One night J sat at the kitchen table watching me try to invent a pasta dish from the random pickings of a quick farmer’s market trip. When I’m in creation mode he knows better than to ask how he can help, but he stays nearby in case I forget he’s home and starving. I figured he must be wondering what he’d gotten himself into, marrying this oddball who doesn’t cook like normal people do by reading from a cookbook or recipe box.
My process is more, hmmm, shall we say, kinetic? I open the pantry door, retrieve ingredients, stare, return a bag of dried cherries in exchange for a tin of pine nuts. Maybe my hand swirls in the air as I waft imaginary aromas toward my nose. I close my eyes and air chew, trying to imagine exactly what I want. I twirl to the refrigerator for a lemon maybe, or a vegetable. My hip bumps the fridge door closed as I pivot to the island countertop, hands full of spinach.
“You cook like you’re dancing,” he said and I melted. I pulled him up off the chair for a quick waltz around the table before returning to the skillet heating up on the stove.

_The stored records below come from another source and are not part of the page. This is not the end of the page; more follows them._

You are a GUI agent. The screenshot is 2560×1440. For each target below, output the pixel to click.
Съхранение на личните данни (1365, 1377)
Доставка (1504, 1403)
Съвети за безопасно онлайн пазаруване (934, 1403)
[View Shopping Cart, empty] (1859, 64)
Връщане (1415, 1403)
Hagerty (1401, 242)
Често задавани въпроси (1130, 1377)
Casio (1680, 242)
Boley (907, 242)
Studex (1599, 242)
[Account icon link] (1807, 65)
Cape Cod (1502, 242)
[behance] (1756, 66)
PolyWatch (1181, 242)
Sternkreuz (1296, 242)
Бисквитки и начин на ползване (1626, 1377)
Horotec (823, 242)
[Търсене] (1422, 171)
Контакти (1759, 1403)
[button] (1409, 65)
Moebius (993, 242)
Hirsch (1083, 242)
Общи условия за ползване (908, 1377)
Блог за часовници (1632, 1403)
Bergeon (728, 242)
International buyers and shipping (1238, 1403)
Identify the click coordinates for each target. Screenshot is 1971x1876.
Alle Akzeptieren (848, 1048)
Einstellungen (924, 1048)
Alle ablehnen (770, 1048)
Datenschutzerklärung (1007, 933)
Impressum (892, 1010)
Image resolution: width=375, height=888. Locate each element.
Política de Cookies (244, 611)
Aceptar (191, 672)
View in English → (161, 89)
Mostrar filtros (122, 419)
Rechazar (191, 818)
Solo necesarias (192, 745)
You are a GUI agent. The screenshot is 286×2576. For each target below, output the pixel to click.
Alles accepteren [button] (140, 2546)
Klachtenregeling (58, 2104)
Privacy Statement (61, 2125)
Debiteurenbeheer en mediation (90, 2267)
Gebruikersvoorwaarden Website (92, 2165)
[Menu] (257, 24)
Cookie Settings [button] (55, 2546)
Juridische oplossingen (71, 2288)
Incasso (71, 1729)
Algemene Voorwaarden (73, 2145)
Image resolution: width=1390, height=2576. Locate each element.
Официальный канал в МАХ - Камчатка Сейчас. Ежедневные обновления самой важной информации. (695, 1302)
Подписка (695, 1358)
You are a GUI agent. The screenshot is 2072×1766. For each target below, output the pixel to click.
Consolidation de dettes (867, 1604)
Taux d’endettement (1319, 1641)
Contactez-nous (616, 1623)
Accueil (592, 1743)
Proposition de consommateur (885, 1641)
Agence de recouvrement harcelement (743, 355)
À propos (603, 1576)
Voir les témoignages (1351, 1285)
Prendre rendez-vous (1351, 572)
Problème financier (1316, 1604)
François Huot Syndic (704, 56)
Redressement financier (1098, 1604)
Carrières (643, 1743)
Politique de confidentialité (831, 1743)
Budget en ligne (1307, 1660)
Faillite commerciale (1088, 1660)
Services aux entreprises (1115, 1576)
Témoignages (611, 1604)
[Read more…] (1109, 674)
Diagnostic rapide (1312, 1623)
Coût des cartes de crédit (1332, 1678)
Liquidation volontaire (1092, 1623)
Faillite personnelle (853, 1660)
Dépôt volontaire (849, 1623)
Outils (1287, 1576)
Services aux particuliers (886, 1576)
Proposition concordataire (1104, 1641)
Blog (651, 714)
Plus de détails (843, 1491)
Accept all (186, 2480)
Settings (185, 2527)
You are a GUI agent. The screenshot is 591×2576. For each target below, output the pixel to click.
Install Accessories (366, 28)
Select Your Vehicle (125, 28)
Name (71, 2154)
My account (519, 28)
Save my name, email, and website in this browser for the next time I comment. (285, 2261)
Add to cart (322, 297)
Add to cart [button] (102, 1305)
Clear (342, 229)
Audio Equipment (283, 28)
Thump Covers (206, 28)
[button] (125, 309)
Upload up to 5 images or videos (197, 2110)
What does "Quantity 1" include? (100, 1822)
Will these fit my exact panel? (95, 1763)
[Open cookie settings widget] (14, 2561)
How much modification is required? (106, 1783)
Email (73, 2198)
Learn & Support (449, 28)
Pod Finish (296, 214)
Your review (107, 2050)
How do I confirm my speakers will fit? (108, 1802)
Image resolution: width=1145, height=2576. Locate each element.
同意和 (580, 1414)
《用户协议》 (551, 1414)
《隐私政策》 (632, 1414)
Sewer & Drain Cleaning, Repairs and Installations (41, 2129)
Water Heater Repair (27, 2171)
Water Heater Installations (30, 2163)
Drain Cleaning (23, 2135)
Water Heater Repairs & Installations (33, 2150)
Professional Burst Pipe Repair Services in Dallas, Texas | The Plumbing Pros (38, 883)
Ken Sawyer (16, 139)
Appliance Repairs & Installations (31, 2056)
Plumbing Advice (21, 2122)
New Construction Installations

I was pretty happy with how that night turned out, yes for the dancing, but also for the pasta.
The surprise of the dish is squash blossoms.
I’ve eaten squash blossoms in salads where I find them beautiful, but a little out of place. Squash blossoms overpower gentle lettuces like butter and get lost in hearty greens like kale. But heat these babies up – and yes technically the stork doesn’t bring zucchini to your garden, it begins life as a seed and then a squash blossom – and something symphonic happens, sort of like how the drudgery of an ordinary weekday meal prep can turn into a kitchen waltz.
I call this dish Promenade Penne with a nod toward how the pasta pot and squash blossom skillet waltz together toward the grand finale of a meal culled from a stroll through the farmer’s market. Also, there’s a little sweet kiss of honey in it, and all good proms end with a kiss.
3 large sweet potatoes
One bunch fresh squash blossoms
3 T pine nuts
3 T honey
1 lb. penne
4 C washed baby spinach leaves
Freshly ground parmesan and fresh ground pepper to taste
– Peel sweet potatoes and slice into 1/2 inch circles.
– Heat a large skillet over medium-high flame. Add enough olive oil to coat skillet. Let it warm up, then sauté pototoes until slightly browned and soft. Stir now and then to prevent burning.
– Meanwhile, in a separate pot, heat water for pasta. (This is a fine time to dance.)
– Right about the time the water begins to boil, the potatoes should be tender. Toss pine nuts into skillet with potatoes and allow to brown just a bit.
– Add pasta to boiling water and cook according to package directions.
– Turn potatoes down to low. Add squash blossoms and stir. If necessary, add a dash more olive oil.
– When the pasta is al dente, drizzle the honey over potatoes and squash blossoms. Stir to coat and heat evenly.
– Drain pasta in a colander. Place spinach in empty pasta pot and after pasta is finished draining add back to the pot so the pasta heat slightly wilts the spinach. You may toss with a little more olive oil.
– Place pasta and spinach in a large bowl. Spoon sweet potato and squash blossoms on top. Garnish with fresh parmesan and pepper if you like.Light the candles. Good night.